***** Dataset content *****

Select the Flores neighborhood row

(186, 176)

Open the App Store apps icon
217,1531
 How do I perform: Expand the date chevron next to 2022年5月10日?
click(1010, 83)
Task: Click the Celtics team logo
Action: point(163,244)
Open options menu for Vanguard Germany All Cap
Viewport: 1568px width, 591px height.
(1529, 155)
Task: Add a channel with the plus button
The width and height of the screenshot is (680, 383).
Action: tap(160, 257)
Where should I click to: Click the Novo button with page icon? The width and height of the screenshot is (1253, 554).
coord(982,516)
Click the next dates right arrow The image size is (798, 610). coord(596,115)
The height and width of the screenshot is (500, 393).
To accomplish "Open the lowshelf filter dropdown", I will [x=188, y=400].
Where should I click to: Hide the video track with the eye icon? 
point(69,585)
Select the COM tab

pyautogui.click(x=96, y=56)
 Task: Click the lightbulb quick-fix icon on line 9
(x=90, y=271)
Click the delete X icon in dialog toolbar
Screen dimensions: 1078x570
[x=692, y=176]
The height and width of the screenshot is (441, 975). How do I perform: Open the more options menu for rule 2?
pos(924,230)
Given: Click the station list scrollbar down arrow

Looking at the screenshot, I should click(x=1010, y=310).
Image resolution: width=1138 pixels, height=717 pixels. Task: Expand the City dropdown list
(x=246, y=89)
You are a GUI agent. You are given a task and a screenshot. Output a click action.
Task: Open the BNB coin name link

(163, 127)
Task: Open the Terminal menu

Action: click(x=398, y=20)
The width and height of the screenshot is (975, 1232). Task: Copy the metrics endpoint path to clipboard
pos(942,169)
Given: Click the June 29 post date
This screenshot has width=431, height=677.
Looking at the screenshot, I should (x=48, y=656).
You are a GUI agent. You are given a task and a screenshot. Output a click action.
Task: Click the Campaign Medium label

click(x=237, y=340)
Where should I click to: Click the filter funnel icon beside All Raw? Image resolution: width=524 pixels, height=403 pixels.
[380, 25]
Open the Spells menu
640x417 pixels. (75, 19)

*****

Your assignment: The entries listed above are to be output exactly. Leave none out.

Task answer:
Select the Flores neighborhood row

(186, 176)

Open the App Store apps icon
217,1531
 How do I perform: Expand the date chevron next to 2022年5月10日?
click(1010, 83)
Task: Click the Celtics team logo
Action: point(163,244)
Open options menu for Vanguard Germany All Cap
Viewport: 1568px width, 591px height.
(1529, 155)
Task: Add a channel with the plus button
The width and height of the screenshot is (680, 383).
Action: tap(160, 257)
Where should I click to: Click the Novo button with page icon? The width and height of the screenshot is (1253, 554).
coord(982,516)
Click the next dates right arrow The image size is (798, 610). coord(596,115)
The height and width of the screenshot is (500, 393).
To accomplish "Open the lowshelf filter dropdown", I will [x=188, y=400].
Where should I click to: Hide the video track with the eye icon? 
point(69,585)
Select the COM tab

pyautogui.click(x=96, y=56)
 Task: Click the lightbulb quick-fix icon on line 9
(x=90, y=271)
Click the delete X icon in dialog toolbar
Screen dimensions: 1078x570
[x=692, y=176]
The height and width of the screenshot is (441, 975). How do I perform: Open the more options menu for rule 2?
pos(924,230)
Given: Click the station list scrollbar down arrow

Looking at the screenshot, I should click(x=1010, y=310).
Image resolution: width=1138 pixels, height=717 pixels. Task: Expand the City dropdown list
(x=246, y=89)
You are a GUI agent. You are given a task and a screenshot. Output a click action.
Task: Open the BNB coin name link

(163, 127)
Task: Open the Terminal menu

Action: click(x=398, y=20)
The width and height of the screenshot is (975, 1232). Task: Copy the metrics endpoint path to clipboard
pos(942,169)
Given: Click the June 29 post date
This screenshot has width=431, height=677.
Looking at the screenshot, I should (x=48, y=656).
You are a GUI agent. You are given a task and a screenshot. Output a click action.
Task: Click the Campaign Medium label

click(x=237, y=340)
Where should I click to: Click the filter funnel icon beside All Raw? Image resolution: width=524 pixels, height=403 pixels.
[380, 25]
Open the Spells menu
640x417 pixels. (75, 19)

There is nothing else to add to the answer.